What you need to do: Whenever a picture appears, omit it, and set down everything else in the records exactly.

■ ■ ■ ■

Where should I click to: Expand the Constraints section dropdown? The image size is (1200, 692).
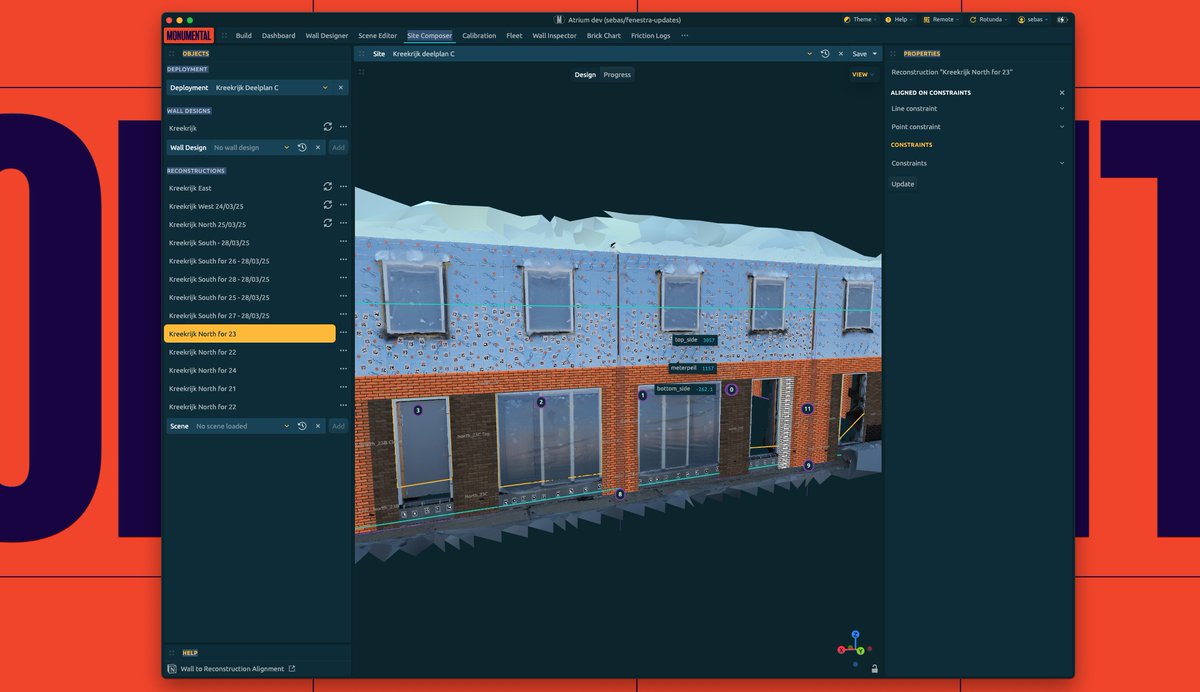(x=1061, y=163)
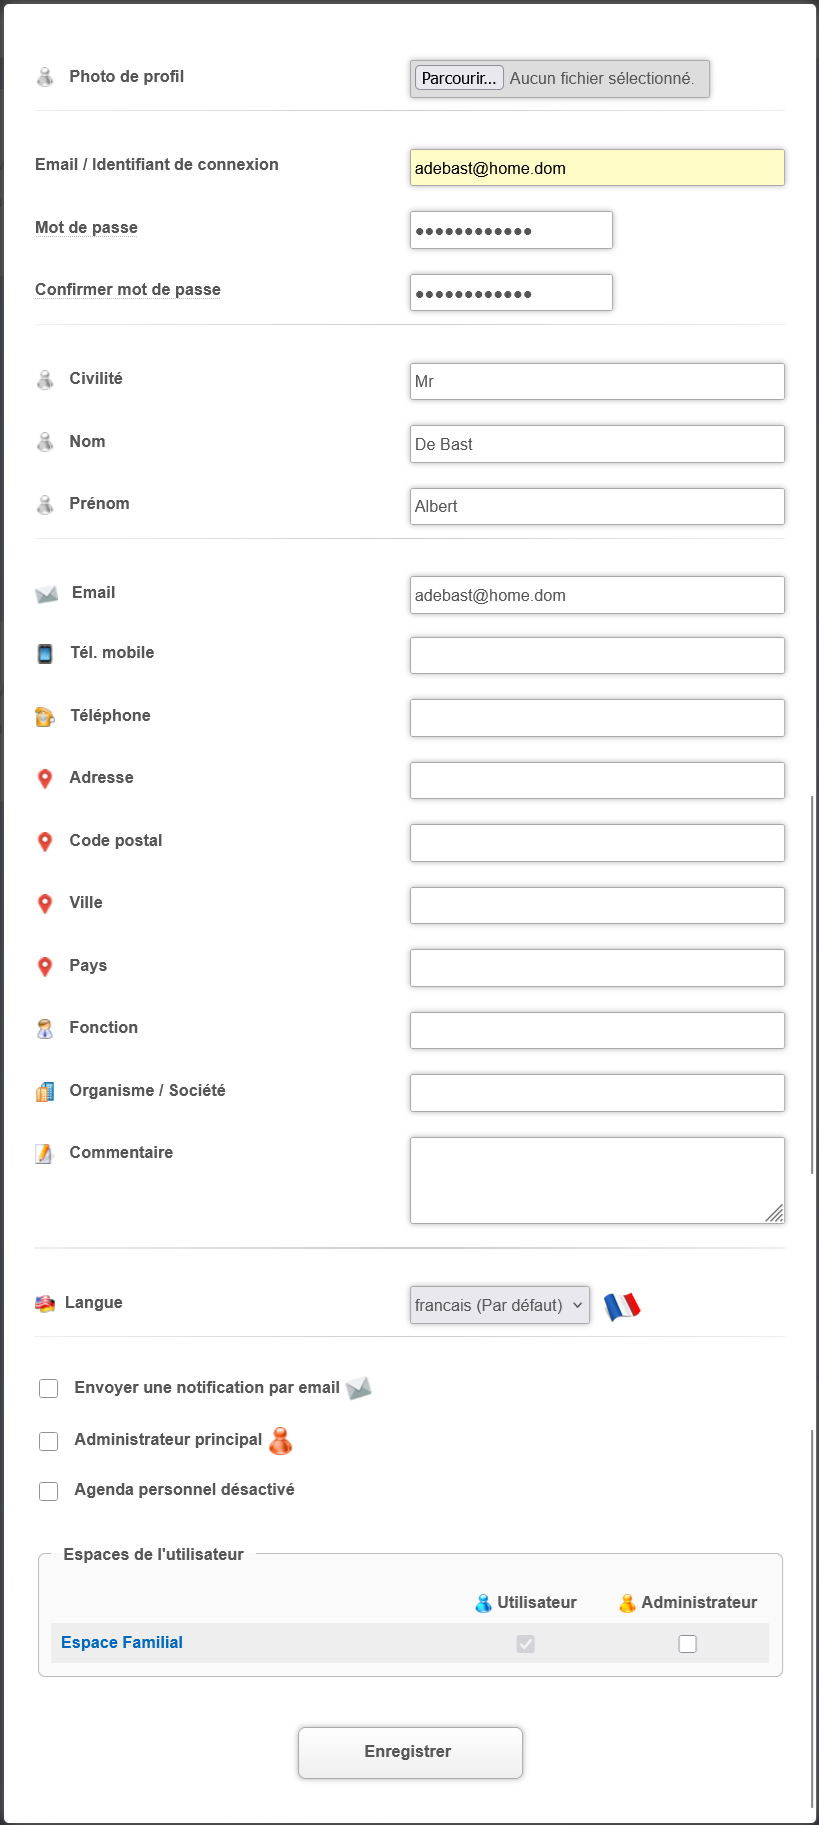Open the Espace Familial link
Viewport: 819px width, 1825px height.
pyautogui.click(x=122, y=1643)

■ ■ ■ ■

Problem solution:
Where should I click to: Expand the Constraints section dropdown? The image size is (1200, 692).
(x=1061, y=163)
Open the Espace Familial link
Viewport: 819px width, 1825px height.
pyautogui.click(x=122, y=1643)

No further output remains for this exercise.